What's standard in Illinois right now
Most carriers writing home insurance in Illinois offer tiered options:
- **Flat deductible:** $1,000 to $2,500 for all perils including wind and hail. Highest premium.
- **1 percent wind/hail deductible:** Separate percentage deductible just for wind/hail claims, with a flat deductible for everything else. Mid-range premium.
- **2 percent wind/hail deductible:** Higher out-of-pocket exposure on wind/hail claims. Lower premium. This is now among the most common structures on policies renewed in the Chicago suburbs.
Some carriers go higher. 3 percent and 5 percent wind/hail deductibles exist, usually with the steepest premium discounts. At 3 percent on a $450,000 home, you're carrying $13,500 of personal exposure on any wind or hail claim.
The premium savings from moving from a flat $1,000 deductible to a 2 percent deductible can run $200 to $600 per year depending on your home value and carrier. Over time, that accumulates. But so does the exposure if a significant storm comes through.
What your policy documents actually say
This is the part where most homeowners get into trouble. The wind/hail deductible isn't always clearly labeled or easy to find.
Look for your policy's declarations page, usually the first one or two pages of your policy documents. It lists your coverage amounts and your deductibles.
You might see:
- "All other perils deductible: $1,000"
- "Wind/hail deductible: 1%"
Or it might say "windstorm and hail deductible" or just "wind deductible." It varies by carrier. Some write it out as a percentage, others show the actual dollar amount calculated as of your last renewal.
If you can't find a separate wind/hail deductible on your declarations page, it doesn't necessarily mean you have a flat deductible. It might mean you need to look deeper into the policy endorsements section. Some carriers layer this in as an endorsement rather than listing it prominently on the declarations page.

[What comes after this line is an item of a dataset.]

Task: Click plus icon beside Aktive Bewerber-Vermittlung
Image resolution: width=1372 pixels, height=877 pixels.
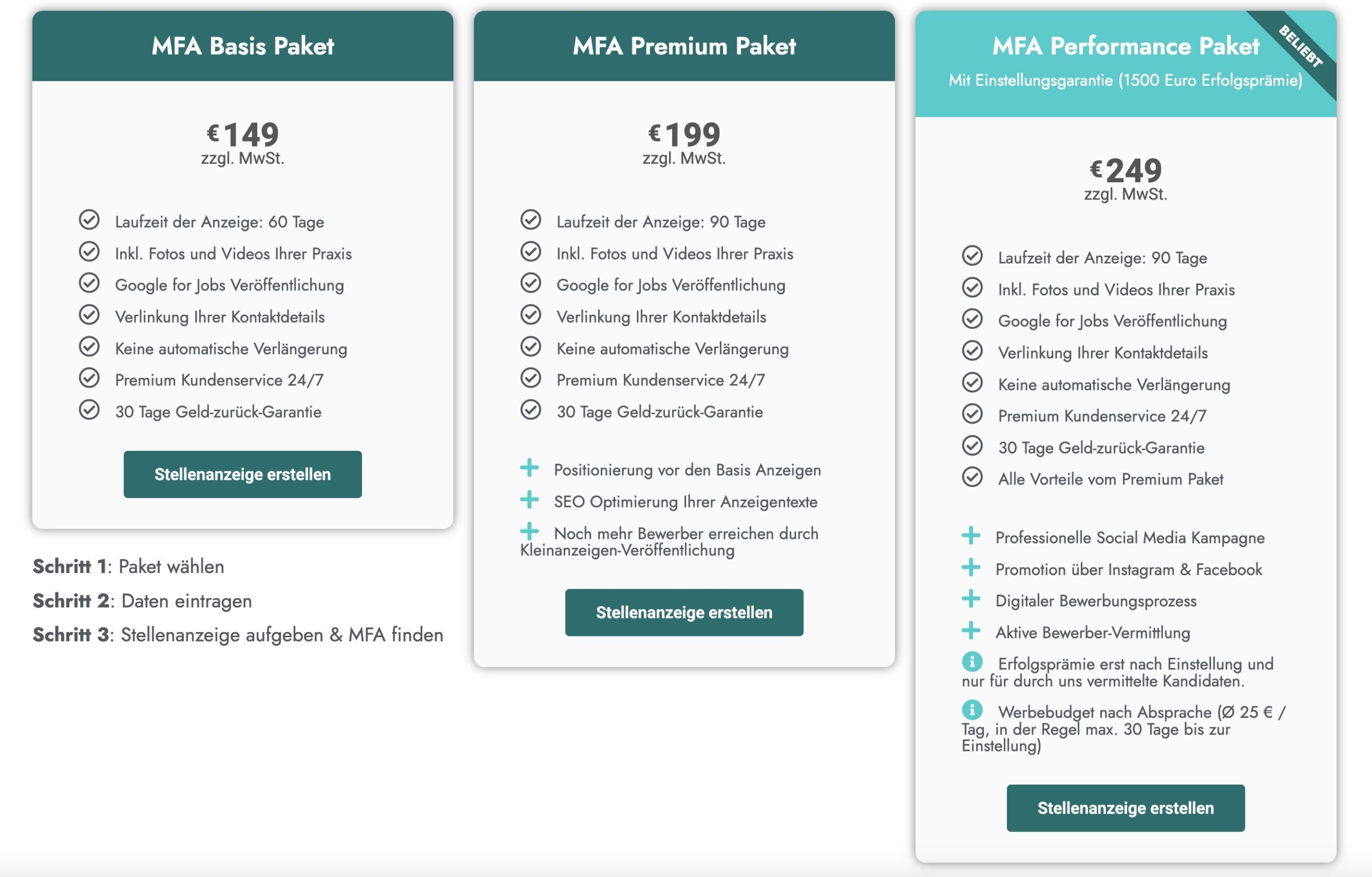Action: point(971,631)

If you're not sure what you have, call your carrier or agent and ask directly: "What is my deductible for a wind and hail claim on a home insured for [your insured value]?" Getting a dollar amount answer makes it concrete.

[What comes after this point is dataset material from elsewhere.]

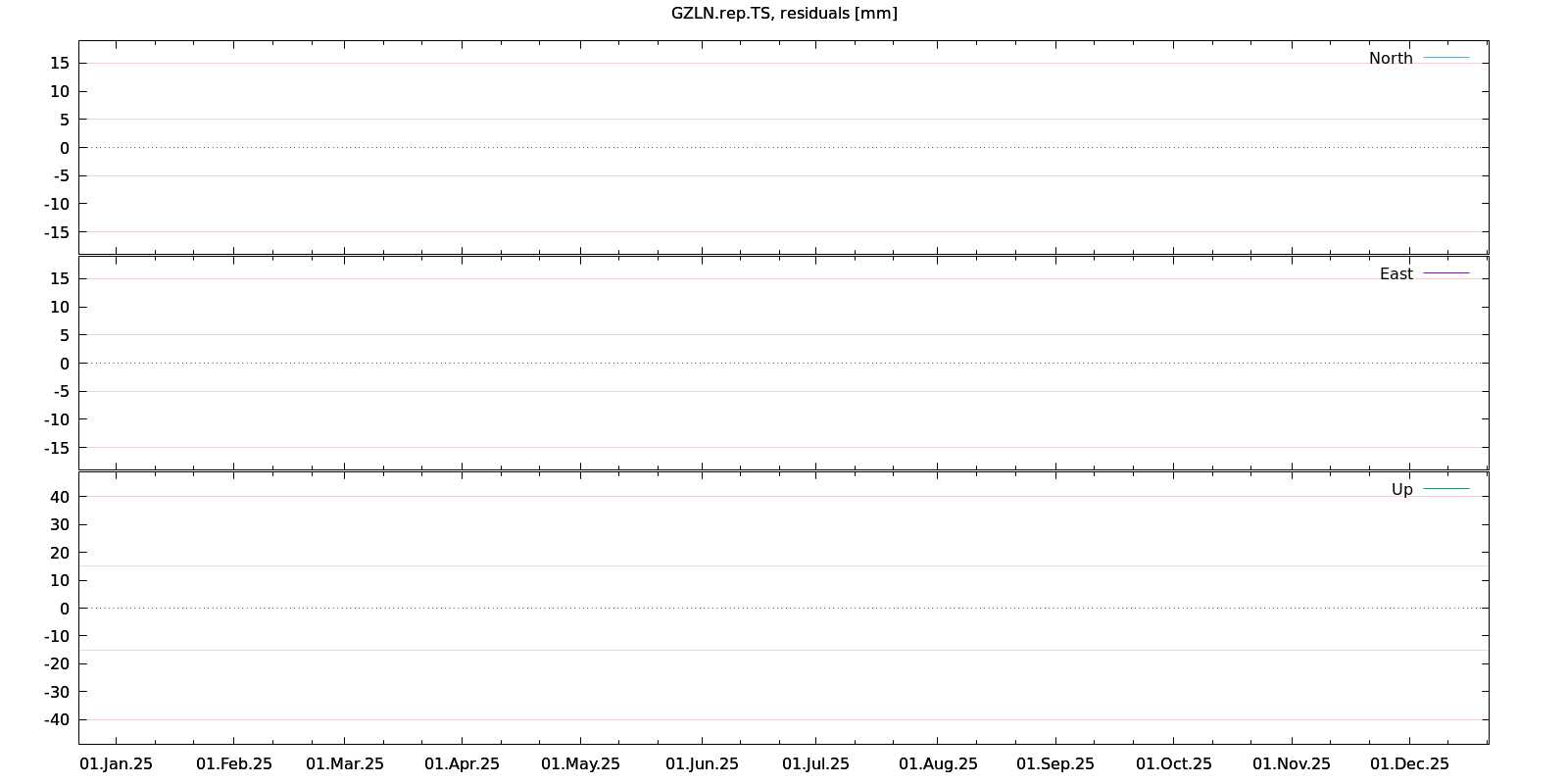Click the 40 tick label on Up axis
Viewport: 1568px width, 784px height.
pyautogui.click(x=60, y=497)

The deductible trap at renewal time
This is when the switch often happens.
You get your renewal documents. The premium went up, which you expected because everyone's going up. You scan the page, see the dollar amount is close to what you expected, and you pay the bill.

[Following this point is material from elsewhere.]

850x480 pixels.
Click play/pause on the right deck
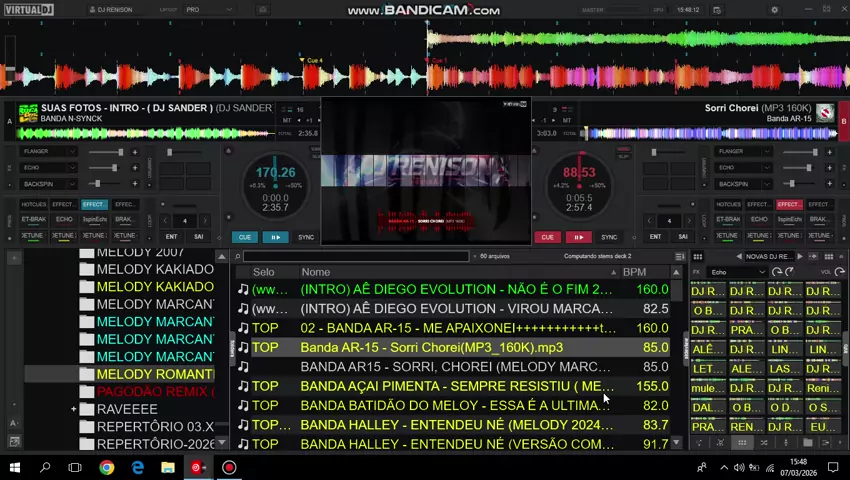pyautogui.click(x=578, y=237)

What you might miss is that a percentage deductible was added or increased somewhere in that stack of renewal paperwork. The premium change is prominent. The deductible change isn't.
Illinois law requires carriers to give you notice of material changes to your policy. But "notice" doesn't mean a phone call. It means paperwork sent with your renewal. If you didn't read the endorsement changes section, you might not know your deductible structure changed until you're standing in your driveway looking at a hail-damaged roof.
The fix is simple. Every time you renew, find your deductibles page and write down what you have. Compare it to last year. If something changed, ask your agent to explain it before you accept the renewal.
Should you choose a percentage deductible?
It depends on your situation. There's no universal right answer.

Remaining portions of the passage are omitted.